At the conclusion of the hearing, the district court granted respondent's petition for expungement of both judicial and executive records. The state appealed solely from the district court's order directing expungement of records held by executive branch agencies.
Expungement of records is based on either statutory authority or the courts' inherent authority to grant the relief. Minn. Stat. §§ 609A.01-.03 (2012); State v. Ambaye, 616 N.W.2d 256, 257 (Minn. 2000). It is undisputed that the district court here was relying on its inherent authority when it ordered expungement of executive branch records.
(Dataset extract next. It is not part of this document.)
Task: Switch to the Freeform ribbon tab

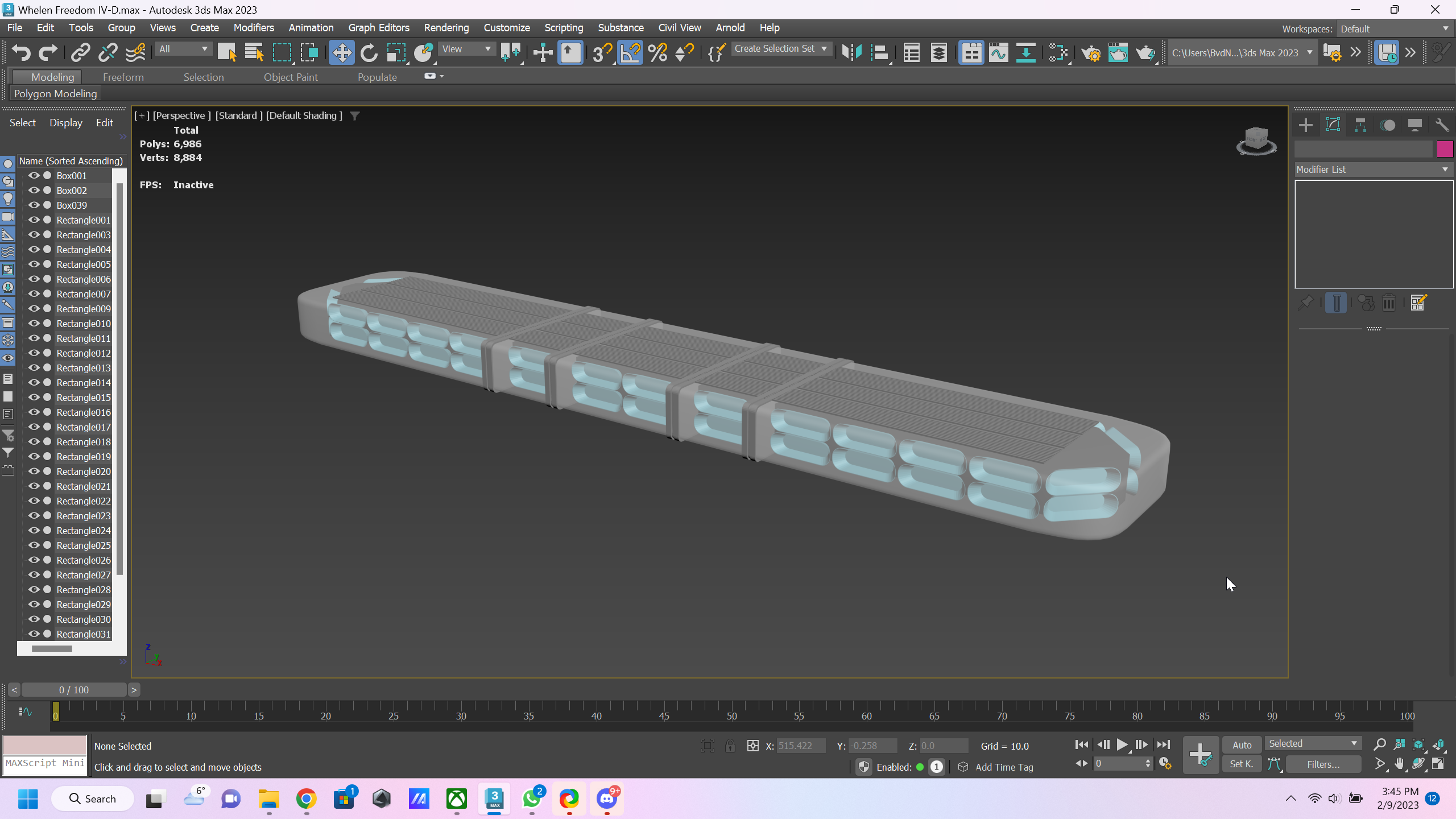Action: 123,77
After the district court issued its order, the supreme court released its opinion in State v. M.D.T., 831 N.W.2d 276 (Minn. 2013), which clarified the limits of the courts' inherent authority to expunge records held by the executive branch. In considering the state's claim that the district court exceeded the scope of its inherent authority when it expunged "all official records" of M.D.T.'s conviction that were held in the executive branch, the supreme court noted that "courts must be mindful not to use judicial authority to enforce or restrain acts which lie within the executive and legislative jurisdictions." M.D.T., 831 N.W.2d at 280 (quotations omitted). The supreme court stated that "the authority the judiciary has to control its own records does not give the judiciary the inherent authority to reach into the executive branch to control what the executive branch does with the records held in that branch, even when those records were created in the judiciary." Id. at 282. The supreme court concluded that to do otherwise would amount to a failure to "respect the equally unique authority of another branch of government." Id. (quotation omitted). The supreme court further stated that a balancing test that considered whether the benefit to the petitioner of expungement of criminal records outweighed the disadvantages to the public was "relevant only after the court concludes, as a threshold matter, that expungement is necessary to the performance of a unique judicial function." Id. at 284. But the supreme court held that expungement of criminal records held in the executive branch is "not necessary to the performance of a unique judicial function." Id. Thus, the court held that "the district court did not have the authority to expunge M.D.T.'s criminal records held in the executive branch." Id.
Here, under M.D.T., the expungement of respondent's criminal records held in the executive branch is not necessary to the performance of a unique judicial function. Accordingly, we reverse the district court's order to the extent that it applies to records held by the executive branch.